== Segment start ==
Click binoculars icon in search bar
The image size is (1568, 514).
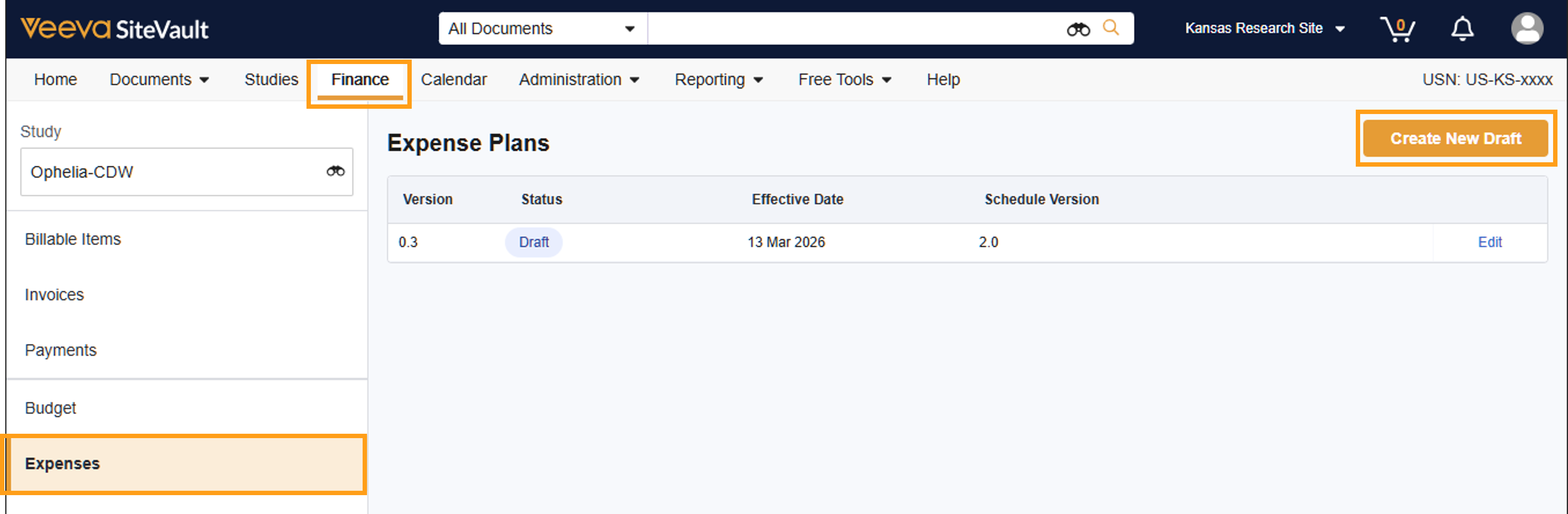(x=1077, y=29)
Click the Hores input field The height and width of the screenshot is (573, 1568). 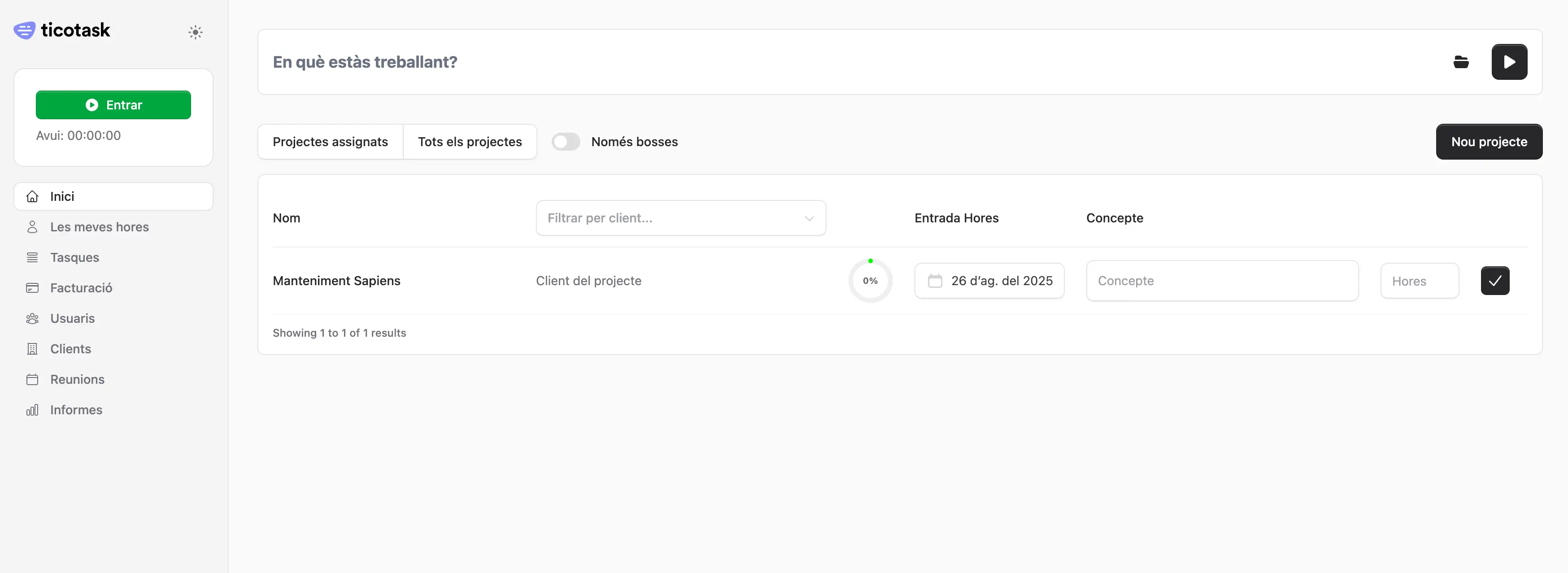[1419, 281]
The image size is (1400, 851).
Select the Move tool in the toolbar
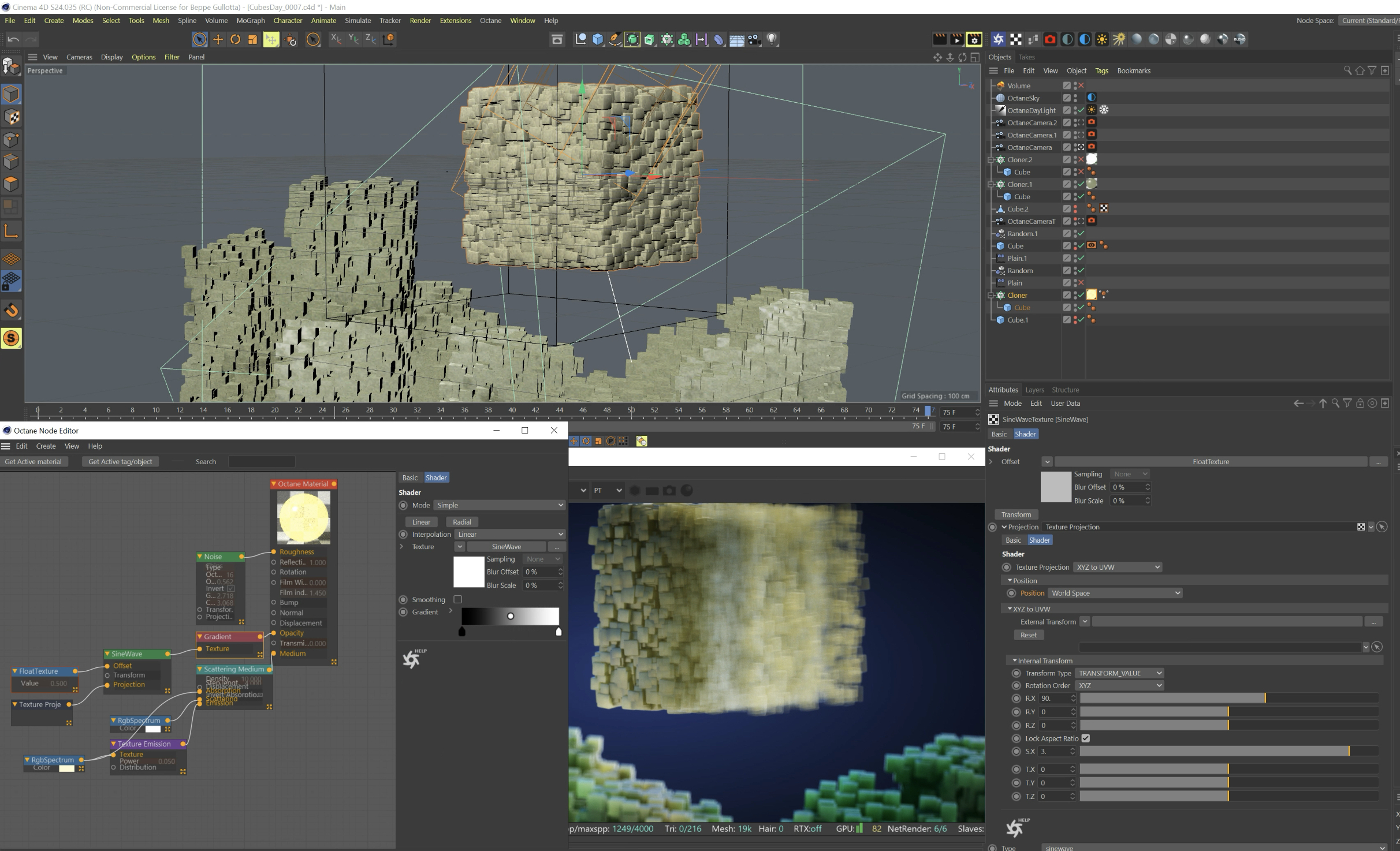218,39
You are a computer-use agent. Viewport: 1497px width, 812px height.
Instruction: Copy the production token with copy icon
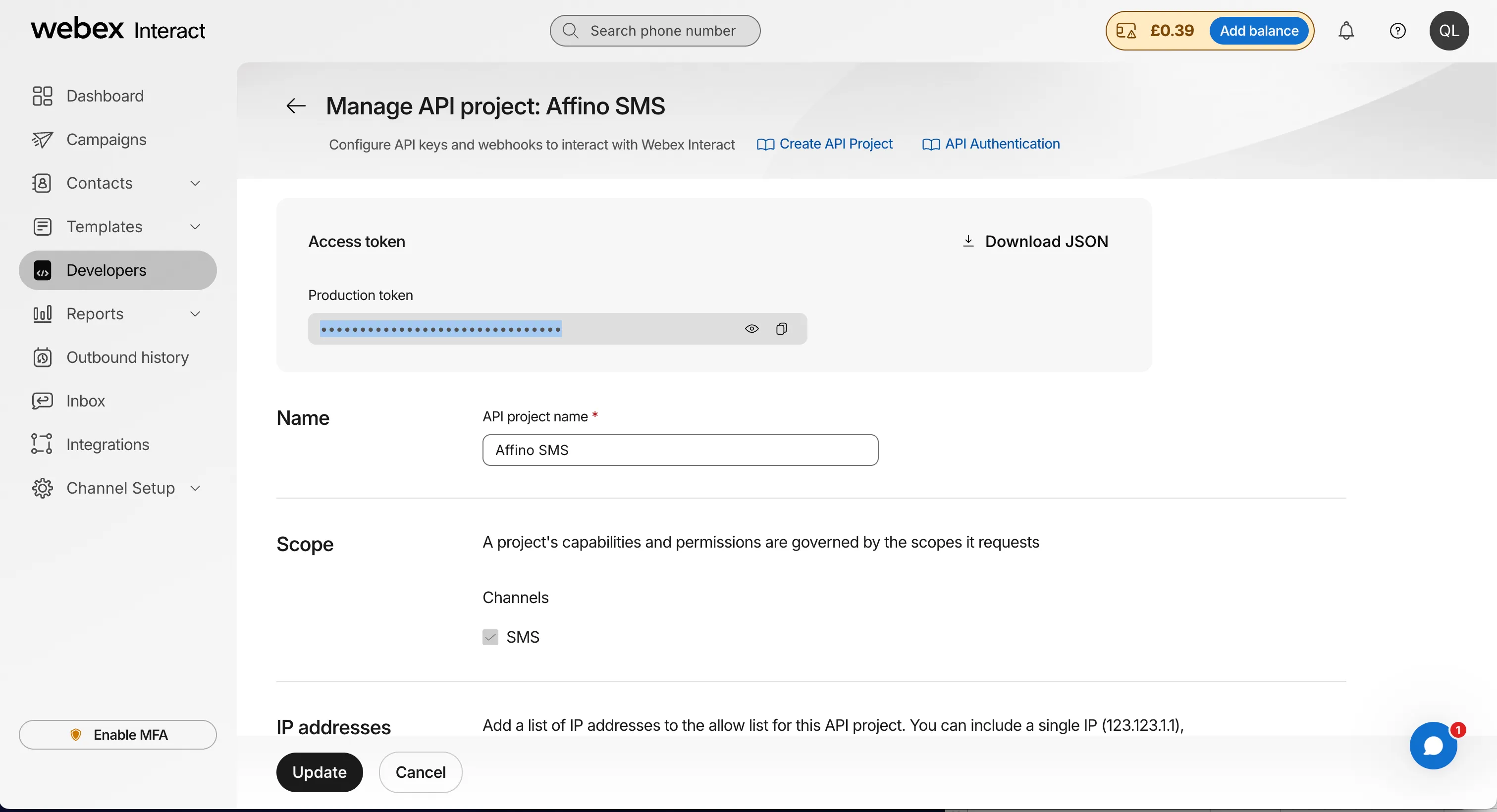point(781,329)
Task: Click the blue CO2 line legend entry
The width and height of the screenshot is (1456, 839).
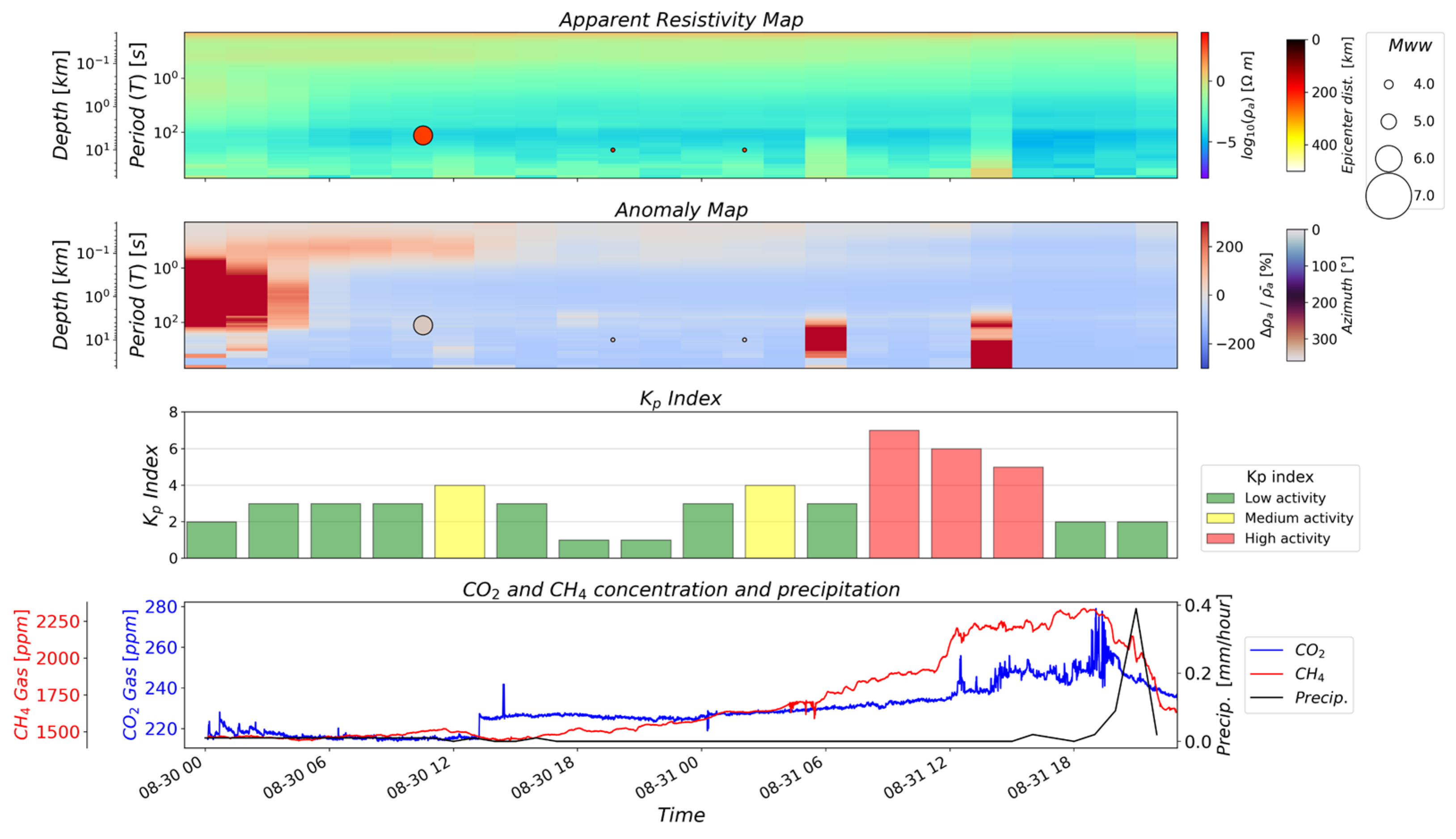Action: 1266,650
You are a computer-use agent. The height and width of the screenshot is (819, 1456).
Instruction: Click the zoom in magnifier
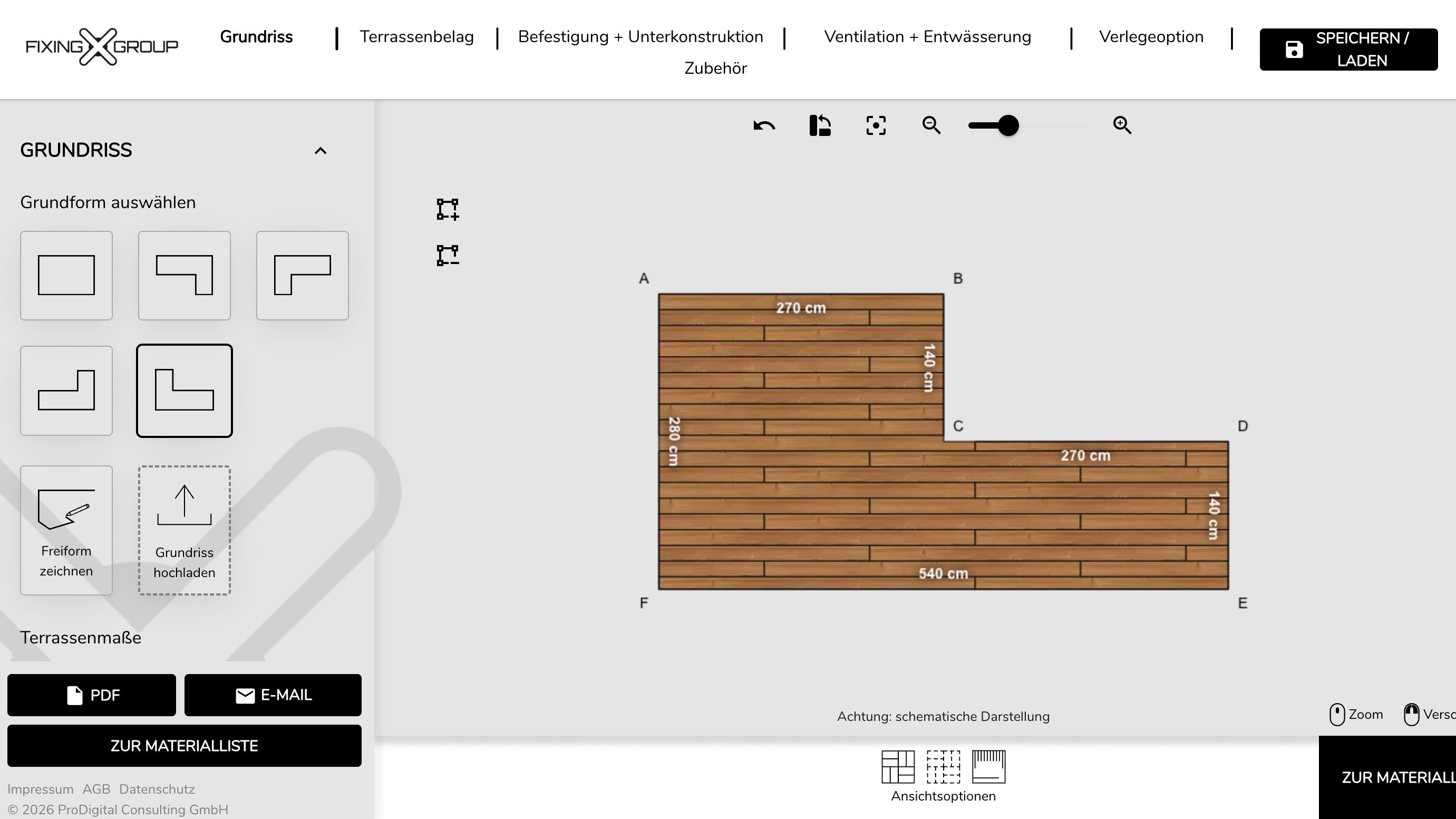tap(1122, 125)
== Segment end ==
_Work request_: Starting at the line with "Instruction: Copy the" and stopping at the final line of the material, reproduce each line exactly, both ends included. Leave the pictures out.

_Answer space_:
Instruction: Copy the production token with copy icon
point(781,329)
Task: Click the blue CO2 line legend entry
The width and height of the screenshot is (1456, 839).
Action: 1266,650
You are a computer-use agent. The height and width of the screenshot is (819, 1456).
Instruction: Click the zoom in magnifier
tap(1122, 125)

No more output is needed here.